Graduation speakers are limited to student council and class officers, the op three academically ranked graduates, or other leaders the school designates.

The bill requires that the speaker’s subject be designated and the speaker must stay on that topic and “not engage in obscene, vulgar, offensively lewd or indecent speech.” The graduation program must include a written disclaimer about the selection of the speakers and the content of the speeches.

Members offered various “what if” questions: What if snake handlers wanted to bring their snakes on campus? What if students wanted a special needs student to speak at graduation or some other event?

Delegate Cody Thompson, D-Randolph, offered a successful amendment to change one word – “shall” to “may” – in a section about student speakers introducing football games and making various announcements. Members agreed it required something some schools may not do.

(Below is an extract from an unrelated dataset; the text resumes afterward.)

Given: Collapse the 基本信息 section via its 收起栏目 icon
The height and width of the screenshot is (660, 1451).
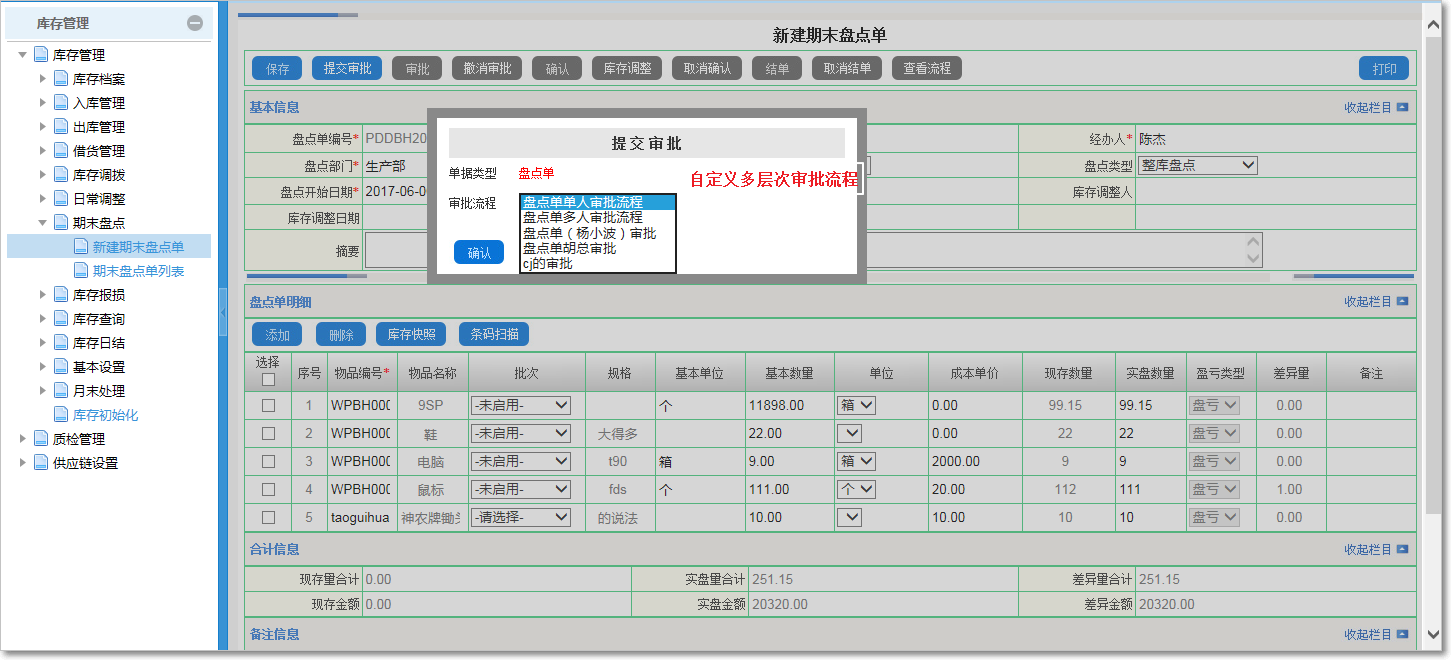Looking at the screenshot, I should (1401, 106).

Delegate Sean Hornbuckle, D-Cabell, offered an amendment that failed to fly, which struck the language naming who could speak at the various events, saying it ruled out special needs or JROTC students who are in the top percentile, for example.

In closing speeches before the vote, Thompson said the bill is well intended but the federal guidance and First Amendment offer adequate protection. “I think this is simply an overreach of government into education.”

Delegate Mark Dean, R-Mingo, said he, too, is concerned about the sections restricting who can speak, but said some schools have been seeking guidance so he supports the bill.

Hornbuckle told his colleagues he’s a church member and participated in team prayer when he was a high school athlete. But the bill is too subjective on subject matter of speeches and on such things as offensive speech. Some of President Trump’s public comments might disqualify him, he said. “Who sets the rules on what those things are? … Who says what’s offensive?”

HB 4069 passed 14-8 in a roll-call vote.